Afrika'yı dışlamak yerine kalkındırmak
Afrika kıtasında sığınmacı kamplarının inşası için öngörülen mali kaynaklar, Der Standard'a göre daha mantıklı şekilde kullanılabilir:
“Afrika yaşadığı korkunç sömürgecilik döneminin ardından zamanında Avrupalı göçmenlerin sebep olduğu kabustan uyanmak için bir fırsat yakalamış durumda: İnternet gibi teknolojiler ve Çin'in altyapı çalışmalarının iyileştirilmesine dahil olması, yepyeni fırsatlar doğurdu. Macar asıllı yatırım üstadı George Soros ise, birçok Afrika ülkesi ekonomisinin, 30 milyar kapsamlı bir 'Marshall Planı' ile harekete geçirilebileceğinden son derece emin. Avrupalıların uzun vadeli çözümlere ne kadar değer verdiği, onların bileceği iş. Ancak Avrupa'nın bir kaleye dönüşmesi için harcanan her Avronun verimsiz, uzun vadedeyse faydasız olduğu görülmeli. Oysa aynı para Afrika'ya yatırılsa, bundan herkes faydalanacaktır.”

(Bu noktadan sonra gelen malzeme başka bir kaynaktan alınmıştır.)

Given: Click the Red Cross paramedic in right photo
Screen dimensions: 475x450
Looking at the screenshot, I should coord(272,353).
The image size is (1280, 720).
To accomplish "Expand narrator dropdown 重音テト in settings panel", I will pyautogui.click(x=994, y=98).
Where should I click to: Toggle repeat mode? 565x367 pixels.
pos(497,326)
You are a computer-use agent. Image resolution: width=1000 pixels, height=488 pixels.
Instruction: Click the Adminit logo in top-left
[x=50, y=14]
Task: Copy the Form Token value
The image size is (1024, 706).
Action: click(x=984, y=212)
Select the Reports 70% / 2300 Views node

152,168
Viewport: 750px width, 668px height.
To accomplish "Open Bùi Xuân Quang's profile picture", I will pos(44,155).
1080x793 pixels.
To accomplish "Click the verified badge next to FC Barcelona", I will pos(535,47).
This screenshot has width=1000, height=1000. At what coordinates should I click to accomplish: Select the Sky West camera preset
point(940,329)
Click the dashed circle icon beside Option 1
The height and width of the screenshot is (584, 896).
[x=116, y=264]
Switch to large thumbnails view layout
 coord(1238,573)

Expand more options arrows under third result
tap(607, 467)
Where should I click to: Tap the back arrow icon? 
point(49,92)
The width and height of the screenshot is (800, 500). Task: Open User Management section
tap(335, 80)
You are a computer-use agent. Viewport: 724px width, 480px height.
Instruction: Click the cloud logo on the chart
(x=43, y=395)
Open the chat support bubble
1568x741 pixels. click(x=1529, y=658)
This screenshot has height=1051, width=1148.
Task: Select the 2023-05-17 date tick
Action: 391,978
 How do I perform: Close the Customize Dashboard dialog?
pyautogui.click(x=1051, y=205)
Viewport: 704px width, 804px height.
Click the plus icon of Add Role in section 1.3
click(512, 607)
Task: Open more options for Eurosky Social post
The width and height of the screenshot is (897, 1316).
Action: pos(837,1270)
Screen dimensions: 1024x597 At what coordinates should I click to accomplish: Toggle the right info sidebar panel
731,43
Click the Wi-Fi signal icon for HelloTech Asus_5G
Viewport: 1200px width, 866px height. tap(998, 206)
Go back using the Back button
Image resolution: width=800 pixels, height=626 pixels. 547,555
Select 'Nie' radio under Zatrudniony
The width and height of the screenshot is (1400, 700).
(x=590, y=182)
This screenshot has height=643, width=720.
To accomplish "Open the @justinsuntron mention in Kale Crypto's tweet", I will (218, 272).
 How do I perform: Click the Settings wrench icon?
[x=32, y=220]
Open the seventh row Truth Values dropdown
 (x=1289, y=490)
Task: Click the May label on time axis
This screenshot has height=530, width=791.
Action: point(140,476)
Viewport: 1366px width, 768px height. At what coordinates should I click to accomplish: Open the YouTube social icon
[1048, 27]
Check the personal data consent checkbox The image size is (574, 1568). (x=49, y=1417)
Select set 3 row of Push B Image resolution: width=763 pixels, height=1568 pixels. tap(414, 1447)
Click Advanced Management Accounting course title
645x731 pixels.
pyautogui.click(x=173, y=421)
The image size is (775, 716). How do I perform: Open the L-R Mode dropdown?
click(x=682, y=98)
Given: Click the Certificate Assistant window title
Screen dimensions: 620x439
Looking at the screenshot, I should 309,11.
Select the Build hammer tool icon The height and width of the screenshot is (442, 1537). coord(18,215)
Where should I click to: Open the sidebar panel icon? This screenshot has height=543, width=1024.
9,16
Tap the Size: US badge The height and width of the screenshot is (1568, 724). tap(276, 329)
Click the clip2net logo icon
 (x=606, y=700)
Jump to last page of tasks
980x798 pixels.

İtalya için elde var sıfır
İtalya, Dublin kurallarının yenilenmesi hedefinde başarısız oldu, diyor La Repubblica:
“Kimse Dublin Sözleşmesinin yenilenmesinden yana değil. Lega Partisi'nin egemenlik modeli olarak örnek aldığı Macaristan'ın küçük Mussolini'si Orbán, zorunlu dağıtım kotalarına karşı çıkıyor. Sığınmacıların yola koyulduğu ülkelerde kurulacak kabul merkezlerini Libya, Avrupa çapında dağılmış halde yer alan sığınmacı kamplarınıysa Merkel ile Macron istemiyor. Sonuç buysa, Matteo Salvini'nin çılgın kampanyasından geriye ne kaldı? Çok az ile hiç arasında bir şey. Suç, kendi bencilliklerine kurban olmuş halde milliyetçi-popülist sağ partilere, AB'yi asmalarına yarayacak ipi veren AB hükümetlerinde. Ama aynı zamanda kendine bir müttefik aramamış olan İtalya hükümetinde.”